Whitman was in second place in the Northwest Conference standings midway through the season last fall, but a few injuries proved costly. The Missionaries limped home in third with a 9-6-1 conference mark.
Five players, including four full-time starters, are gone by way of graduation, but Whitman returns an excellent nucleus anchored by two of the best players in the conference, all-NWC first teamers Corina Gabbert and Courtney Porter.
"We have a good group of returning players, and we’ve brought in a talented recruiting class for a second straight year," Shields said. "We are a stronger team this year, top to bottom. If we can maintain a high level of maturity and stay focused, this group can be special."
The University of Puget Sound, the defending NWC champ, is the consensus pick to win another title this fall, according to a preseason coaching poll. Whitworth was tabbed for second with Whitman picked for third.
"There’s no question that UPS is the team to beat, but we played them tough last season," Shields said. "We expect to give them a good battle again this year."
Whitman plays its first two non-conference games at home, starting with a battle against Northwest University at 5 p.m. Friday. The Missionaries then host Northwest Christian University next Wednesday.
Whitman also plays its first three NWC games at home, beginning with a skirmish with Whitworth on Wednesday, Sept. 16.
The Whitman offensive attack revolves around Gabbert, a 5-8 senior who earned all-league honors last fall for the second time in as many seasons.
Playing through an injury during the second half of the conference season, Gabbert led Whitman in scoring with 13 goals and one assist. She was second in the NWC in both goals scored and in game-winning goals with seven.
"Corina is one of those special players who can pretty much do anything you ask on the soccer field," Shields said. "You could put her into any position, except maybe for goalkeeper, and she’d probably earn all-conference honors. She has speed and athleticism; she can manipulate the ball, and she can hit the ball hard. She is very, very good in all phases of the game."

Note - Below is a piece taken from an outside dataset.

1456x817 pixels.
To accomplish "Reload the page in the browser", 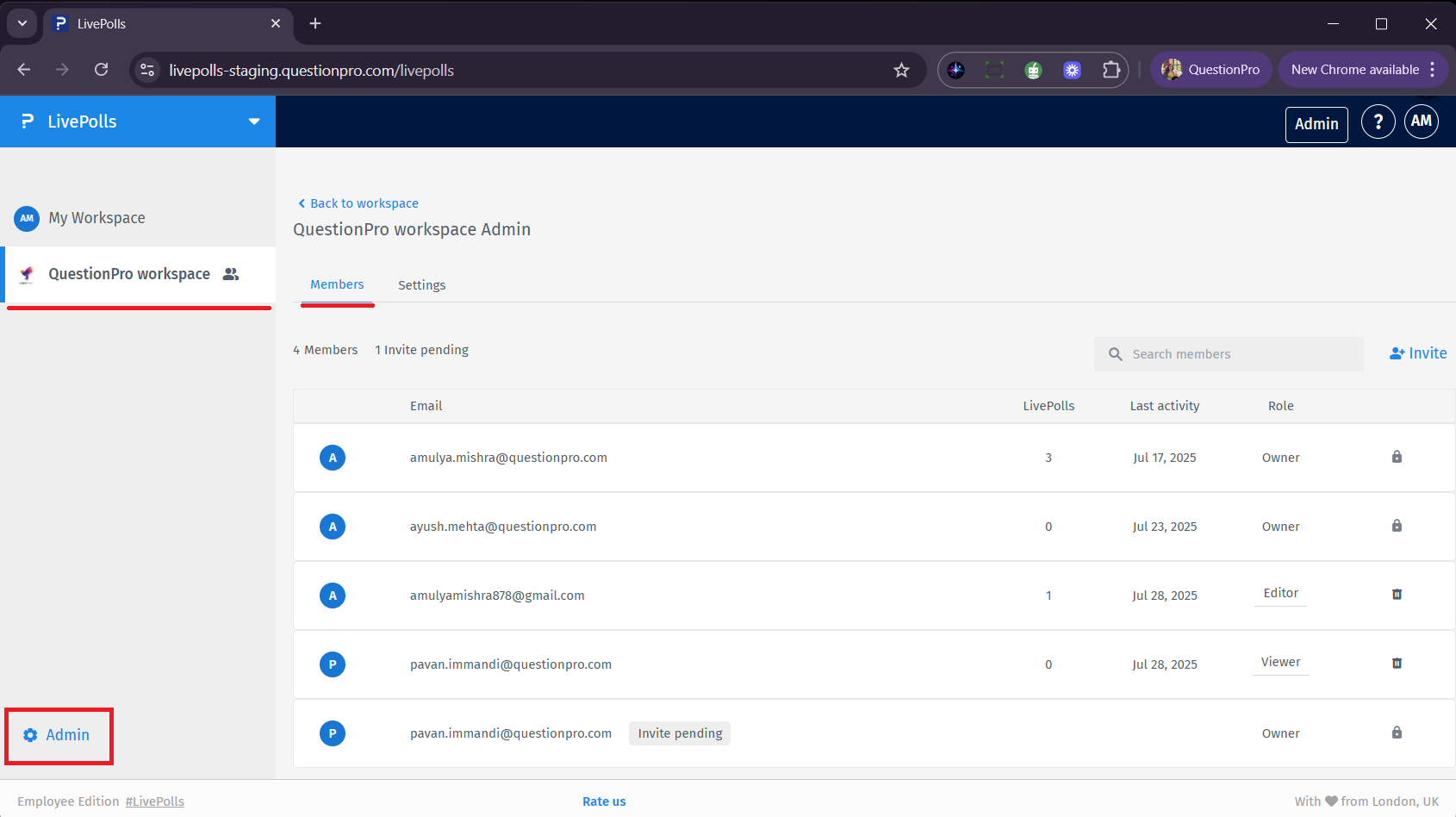I will [102, 70].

At the other end of the field, Porter anchors the Missionary defense as an athletic and imposing 6-foot goalkeeper. She posted eight shutouts last fall, which led the NWC for a second consecutive season. She also topped the conference in save percentage and was second in goals against average.

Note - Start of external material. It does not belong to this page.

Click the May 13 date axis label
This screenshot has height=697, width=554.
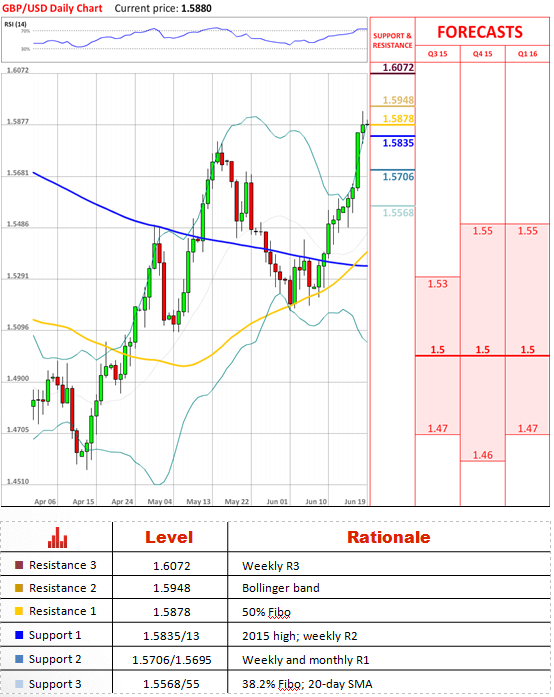tap(198, 501)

"Once in a great while, coaches are lucky enough to have a goalkeeper like Courtney come along," Shields said. "Her position is the most important one on the field, but even as a first-year player, she was starting games for us. When you are both tall and athletic, it makes it that much tougher for the other teams to score.
"Plus, Courtney has good hands and her communication skills are good. She commands the box back there."
Liz Forbes, a senior midfielder, is back for her third season as a starter.
"Liz is one of those quiet, no-nonsense players who also happen to be super competitive," Shields said.
"She’s strong and has a Nordic ski background, so she has an engine that allows her to run all day long. She never takes or asks for a break. She just keeps working. It’s great to have that kind of player on the field."
Whitman’s other two seniors, DeeDee McCormick and Kendall Shibuya, are kicking off their third seasons for the Missionaries, although both players missed one season along the way.
McCormick, a rugged defender, is a "tremendous story," Shields said, "in that she didn’t quite make the team in her first year, so she worked harder. She played quite a bit last year as a junior and will be starting for us this fall. DeeDee is a great athlete; fit and fast and very tough."
Shibuya, a midfielder, has made a surprisingly strong return to soccer after spending all of her junior year on foreign study in Japan.
"Kendall has been a great surprise for us this fall," Shields said. "You never know what’s going to happen when a player is away from soccer for an entire year, but she came back and proved herself in a big way. She’s super fit, and she has matured as a player in ways that are great to see."
Backing up the seniors is a small junior class — just two players, in fact, in defender Kate Newman and forward Kristen Innes.
Amy Hasson, a physical 5-foot-6 forward, leads the Missionary sophomore class. As a college rookie last fall, she was second on the team in scoring with five goals and three assists.
Libby Watkins, a sophomore defender, started all 19 of Whitman’s games last fall in her collegiate debut. And sophomore Kate Potter started eight games last fall despite struggling with injuries for much of the season.
Taylor Chock and Marisol Fonzeca, two sophomore midfielders, are also back for their second seasons.
Shields, now in his 16th season, welcomes a first-year class of six players: goalkeeper Megan Watson (Granada Hills, Calif.); forwards, Emily Berg (Eagle, Idaho) and Stephanie Burk (Fall City, Wash.); and midfielders, Julianne Masser (Boise) and Jaclyn Rudd (Seattle).